The first argument for using a seed-starting mix is that it can hold moisture evenly as seeds germinate. Seed-starting mixes are primarily made up of peat moss and vermiculite, and this mix retains water longer than soil from the garden. Secondly, these media are weed free, so you’ll be sure that the tiny plants that emerge from it are actually what you intended to cultivate.
Studies show that when a planting medium contains peat moss, germination rates are better, which is the third reason to use such a seed-starting mix. And finally, a new bag of seed starter doesn’t contain the range of fungi that outdoor dirt does, which can cause something known as “damping off.”
What is Damping Off?
“Did your father ever complain about damping off?” I asked the woman whose father had used garden soil. “Oh yes, all the time,” she answered. Damping off is the term for a fungal problem that sometimes plagues people who germinate seeds indoors. There are at least three types of fungi that cause this condition, and they make young seedlings suddenly collapse where their stems meet the soil. One day you can have a flat of young, eager seedlings, and the next day they are prostrate and wilted on top of the dirt. Once seedlings succumb to damping off, there is no cure, so using a seed-starting mix without errant fungi gives your plants a better chance at thriving.
As I discussed this fungal problem in class, someone asked about sterilizing garden soil. I agreed that if soil is baked in a hot oven for long enough it will kill both weed seeds and fungi, but such heat also kills beneficial microorganisms. I finished with the final reason you might not want to bake your garden dirt, and this is one I know from experience: “Do you know how baking dirt smells?” I asked them. “It isn’t exactly potpourri…”

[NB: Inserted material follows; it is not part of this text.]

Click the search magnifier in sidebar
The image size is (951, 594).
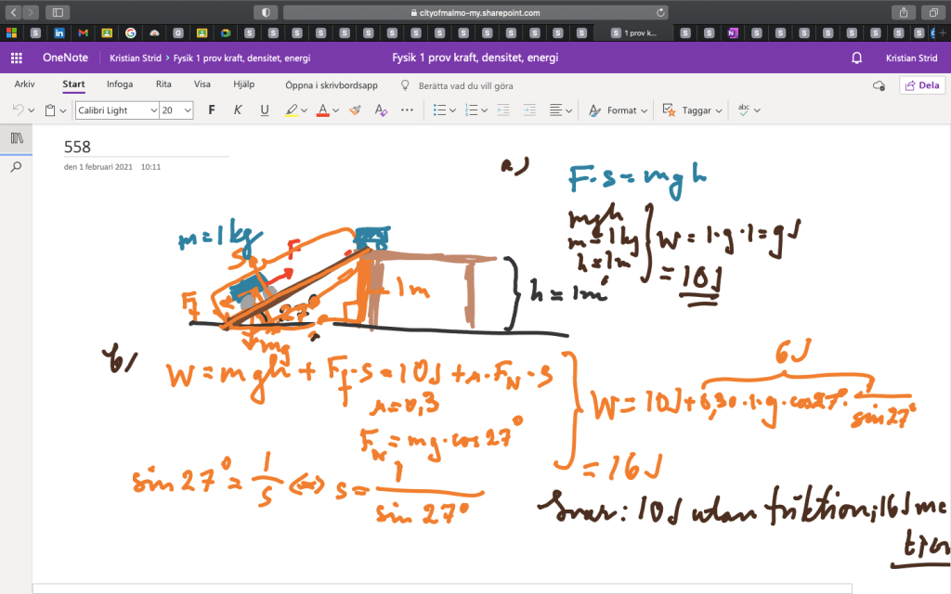point(16,167)
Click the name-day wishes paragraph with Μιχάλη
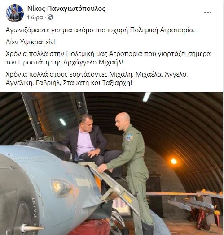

Tips for Successful Seed-Starting:
Get the seed-starting mix evenly moist in a tub or bowl before you fill the pots or flats where you’ll plant the seeds. If you don’t have any spare pots or flats, make a mini greenhouse to start your seeds in.
Read the seed packets carefully for instructions on the best planting times and methods of germination. Some plants, such as zinnias and tomatoes, grow fairly quickly, while others take more time. Some seeds germinate better when exposed to light and others do best when covered with a thin later of soil. Most seed packets will either list this information on the back or will point you toward a website where it can be found.
After the seeds are sown, cover the pots or flats with clear plastic that will stay in place until you see the green seedlings emerge. Check the flats daily. Moist seed-starting mix will hold the right degree of moisture for up to three weeks when covered by plastic.
If you don’t have a very bright window for young plants, grow them under lights. Keep common fluorescent bulbs 3-5 inches above the plants.
Don’t overwater. When the seedlings are small, they won’t need as much moisture. Once they are larger, water as the soil mix dries. Transplant larger seedlings into bigger pots as they grow.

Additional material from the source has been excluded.